TASK> Your reply should be a faithful copy of the records below, free of pictures.

Source data:
────────

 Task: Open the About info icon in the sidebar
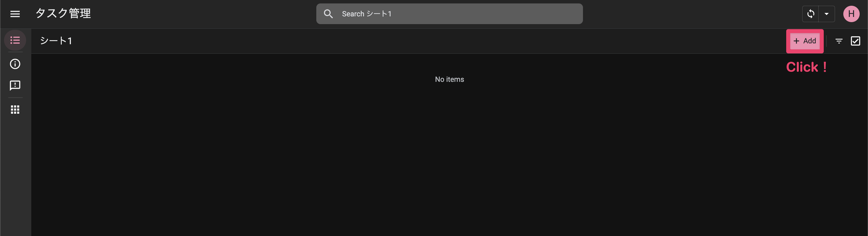coord(15,64)
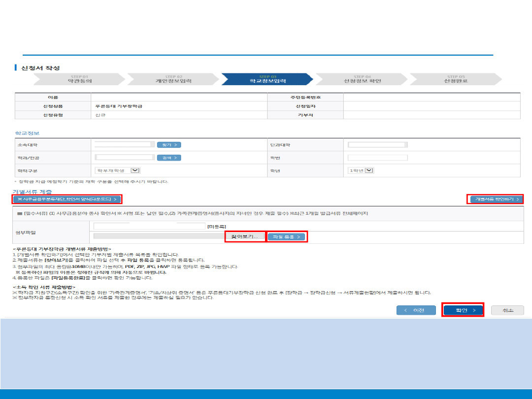
Task: Click the 학과/전공 text field
Action: [x=125, y=158]
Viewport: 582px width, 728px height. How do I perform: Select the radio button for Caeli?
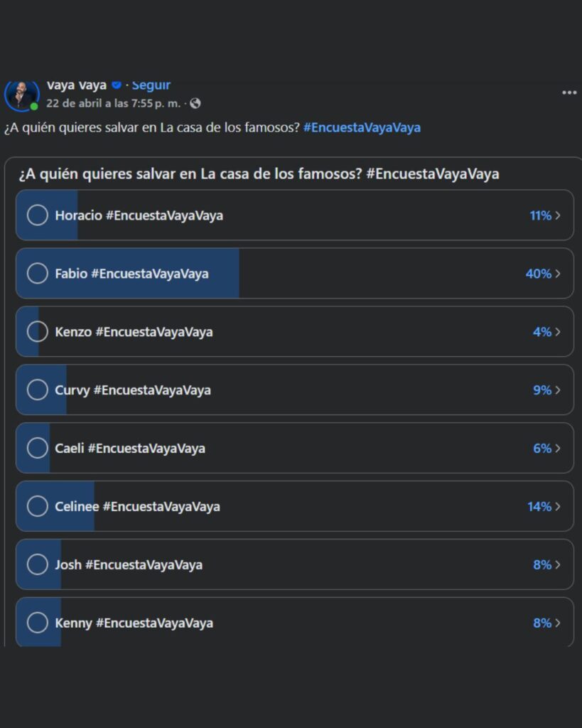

────────

OUTPUT>
 Task: Open the About info icon in the sidebar
coord(15,64)
Task: Click the 학과/전공 text field
Action: [x=125, y=158]
Viewport: 582px width, 728px height. How do I perform: Select the radio button for Caeli?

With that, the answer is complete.